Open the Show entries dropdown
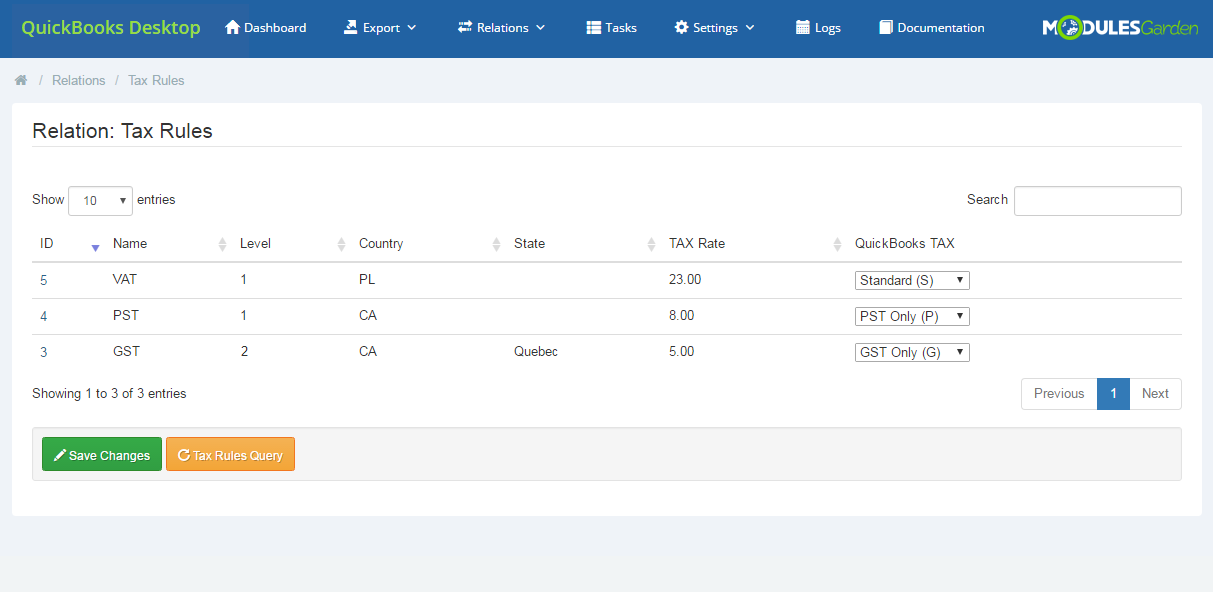The height and width of the screenshot is (592, 1213). (x=100, y=200)
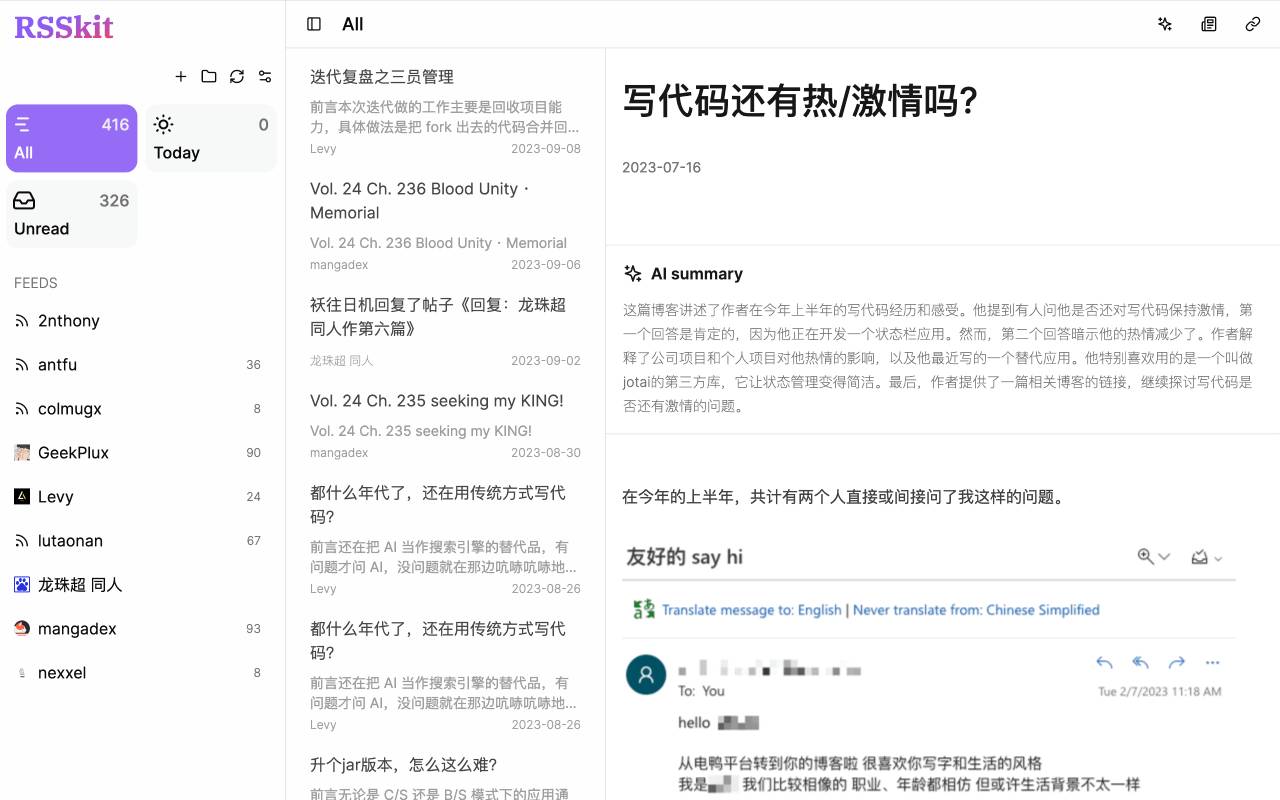The image size is (1280, 800).
Task: Select the mangadex feed icon
Action: pos(22,628)
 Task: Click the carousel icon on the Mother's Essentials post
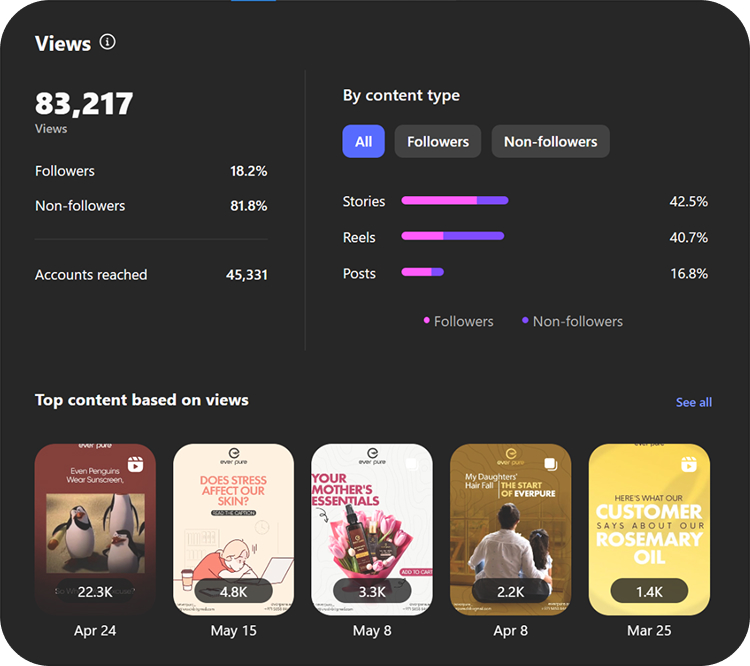411,464
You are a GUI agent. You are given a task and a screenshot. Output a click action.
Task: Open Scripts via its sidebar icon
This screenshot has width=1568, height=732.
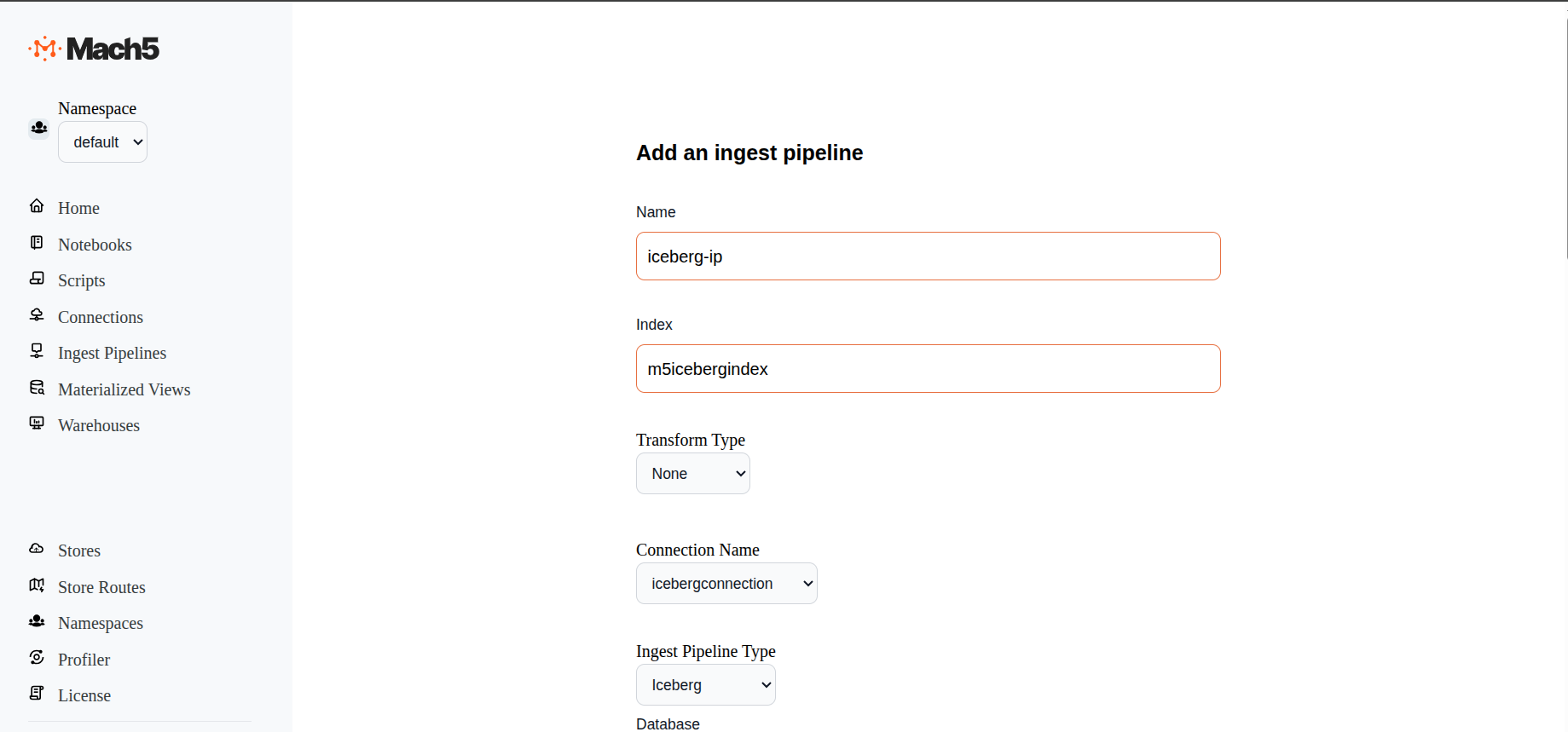click(x=37, y=278)
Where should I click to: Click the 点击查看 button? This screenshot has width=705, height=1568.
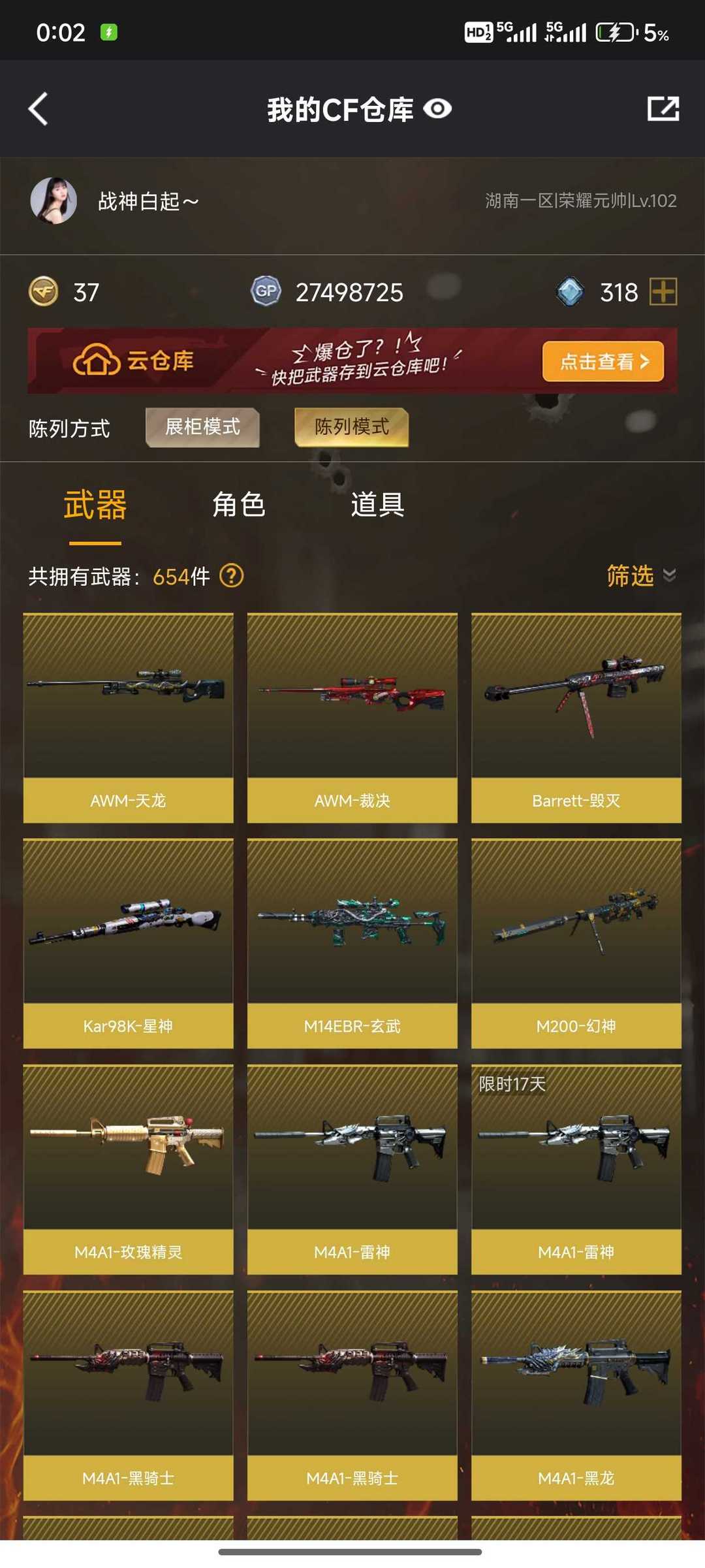point(603,361)
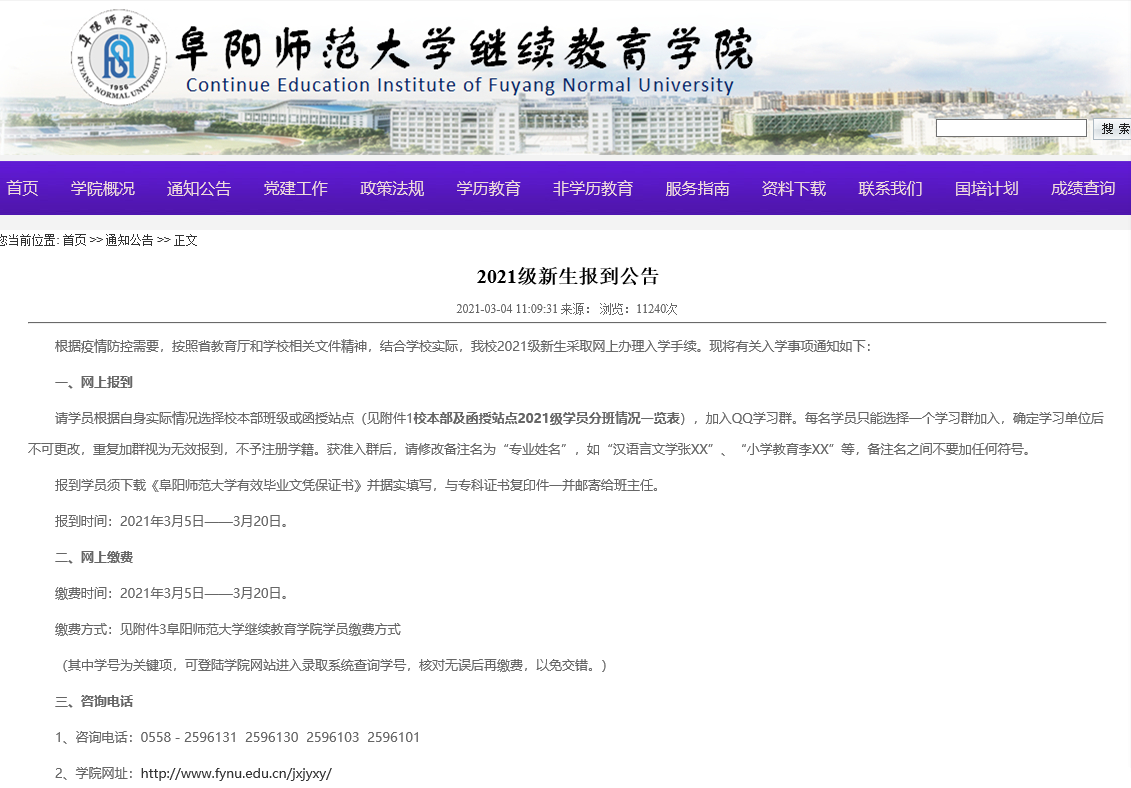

(Your task): Repeat the material exactly. Skip the images.

(Answer area):
Open the Show entries dropdown
The height and width of the screenshot is (592, 1213). (x=100, y=200)
The image size is (1280, 800).
Task: Select the mangadex feed icon
Action: pos(22,628)
 Task: Click the carousel icon on the Mother's Essentials post
411,464
You are a GUI agent. You are given a task and a screenshot. Output a click action.
Task: Open Scripts via its sidebar icon
This screenshot has width=1568, height=732.
click(x=37, y=278)
Where should I click to: Click the 点击查看 button? This screenshot has width=705, height=1568.
point(603,361)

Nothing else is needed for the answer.